→ EXERCISE:
Please print the records below word for word, from the first line up to and including the line containing "Looking at the".

→ RECORD LIST:

•••••

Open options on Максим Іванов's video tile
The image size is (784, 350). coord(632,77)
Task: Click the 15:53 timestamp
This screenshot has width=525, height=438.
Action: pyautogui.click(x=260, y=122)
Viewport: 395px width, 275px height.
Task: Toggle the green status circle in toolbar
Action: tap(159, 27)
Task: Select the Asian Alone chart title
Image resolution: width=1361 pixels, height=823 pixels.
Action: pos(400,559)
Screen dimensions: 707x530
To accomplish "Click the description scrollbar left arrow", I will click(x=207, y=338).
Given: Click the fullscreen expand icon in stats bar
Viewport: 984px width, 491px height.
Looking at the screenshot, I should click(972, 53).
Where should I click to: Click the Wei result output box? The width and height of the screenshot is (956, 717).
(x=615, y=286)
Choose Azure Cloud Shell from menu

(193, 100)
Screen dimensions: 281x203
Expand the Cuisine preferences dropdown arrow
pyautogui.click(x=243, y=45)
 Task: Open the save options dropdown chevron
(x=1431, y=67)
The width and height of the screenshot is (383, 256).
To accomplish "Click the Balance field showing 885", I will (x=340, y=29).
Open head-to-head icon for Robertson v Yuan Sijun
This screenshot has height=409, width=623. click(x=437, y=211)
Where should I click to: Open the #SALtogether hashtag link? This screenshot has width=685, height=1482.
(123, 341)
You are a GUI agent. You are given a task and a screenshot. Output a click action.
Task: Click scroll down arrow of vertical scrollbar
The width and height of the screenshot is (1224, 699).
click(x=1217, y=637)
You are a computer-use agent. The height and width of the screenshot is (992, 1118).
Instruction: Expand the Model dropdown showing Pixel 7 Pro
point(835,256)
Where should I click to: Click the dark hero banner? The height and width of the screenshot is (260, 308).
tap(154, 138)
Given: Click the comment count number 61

•••••

→ THE COMPLETED TASK:
Open options on Максим Іванов's video tile
The image size is (784, 350). coord(632,77)
Task: Click the 15:53 timestamp
This screenshot has width=525, height=438.
Action: pyautogui.click(x=260, y=122)
Viewport: 395px width, 275px height.
Task: Toggle the green status circle in toolbar
Action: tap(159, 27)
Task: Select the Asian Alone chart title
Image resolution: width=1361 pixels, height=823 pixels.
Action: pos(400,559)
Screen dimensions: 707x530
To accomplish "Click the description scrollbar left arrow", I will click(x=207, y=338).
Given: Click the fullscreen expand icon in stats bar
Viewport: 984px width, 491px height.
Looking at the screenshot, I should click(972, 53).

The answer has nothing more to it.